CHALLENGES:
- 1) Would you rewrite the part of the forum thread on thermal bias compensation that opens with the words containing "On Sun, 24 Sep 2006 21:59:32" and closes with "post. They're welcomed.", with "post" changed to "message"?
- 2) Can you continue the forum thread on thermal bias compensation, picking up right after its final sentence?

On Sun, 24 Sep 2006 21:59:32 -0700, Frank Gilliland wrote:

On Sun, 24 Sep 2006 23:30:24 -0400, "LeIand C. Scot"
wrote in :

snip
I'm sure somebody is going to nit-pick this post. They're welcomed.


Not picking nits, just taking a different approach.....

Thermal bias compensation works to a point but neglects one important
issue: it takes time for heat to travel from the junction to the
outside of the package, and thermal runaway can happen faster than a
-thermal- compensation circuit can respond to it.

Exactly. That's why those diodes are place on the ceramic cap of the
device and not on the heat sink.

Since the heat
buildup is due to excessive EC current, it makes more sense to control
the EC current directly.

There are two solutions that use this approach. One is to include a
resistor on the emitter with a TC opposite of the transistor. Not
precision but much faster response.

SOURCE MATERIAL:
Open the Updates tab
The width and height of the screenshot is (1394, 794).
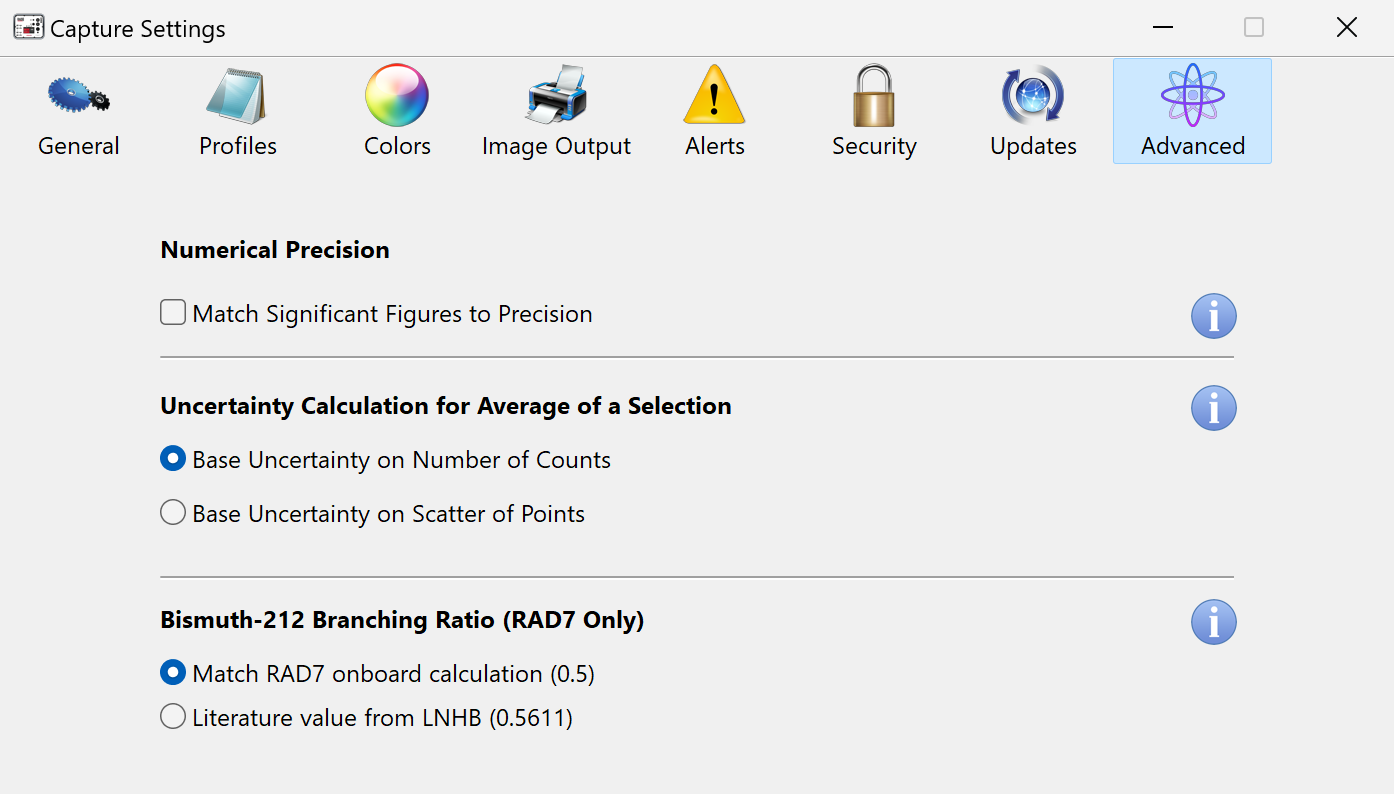(x=1033, y=112)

RESPONSE LIST:
- 1)
On Sun, 24 Sep 2006 21:59:32 -0700, Frank Gilliland wrote:

On Sun, 24 Sep 2006 23:30:24 -0400, "LeIand C. Scot"
wrote in :

snip
I'm sure somebody is going to nit-pick this message. They're welcomed.

- 2)
This is done in many audio amps. The chief problem is the negative
feedback introduced by the emitter resistor. At auto frequencies this
resistor is bypassed by a rather large electrolytic capacitor sized such
that at the lowest frequency of interest the reactance is much smaller
that the emitter resistor value. Thus the "AC" gain isn't affected much by
the emitter resistor.

Believe it or not I've seen many of the old Motorola RF devices use
internal emitter resistors. Those took the form of many small tungsten
bonding wires from different areas of the emitter structure to the emitter
terminal. The main idea there was the many wires, resistors, in parallel
resulted in a very small overall emitter resistor. Also they found that a
problem called "second break down" would occur if they didn't do this.
What it amounted too was local hot spots, thermal runaway, in tiny areas
of the transistor's emitter structure. I think the term they used for RF
devices built this way was "emitter ballasting".

The other is to monitor the EC
voltage and the base current; send both measurements to a differential
OP amp and use the output as feedback for the bias regulator.

You would have to look at the "DC" emitter current minus the "AC"
component, which I don't think is going to be so easy to do.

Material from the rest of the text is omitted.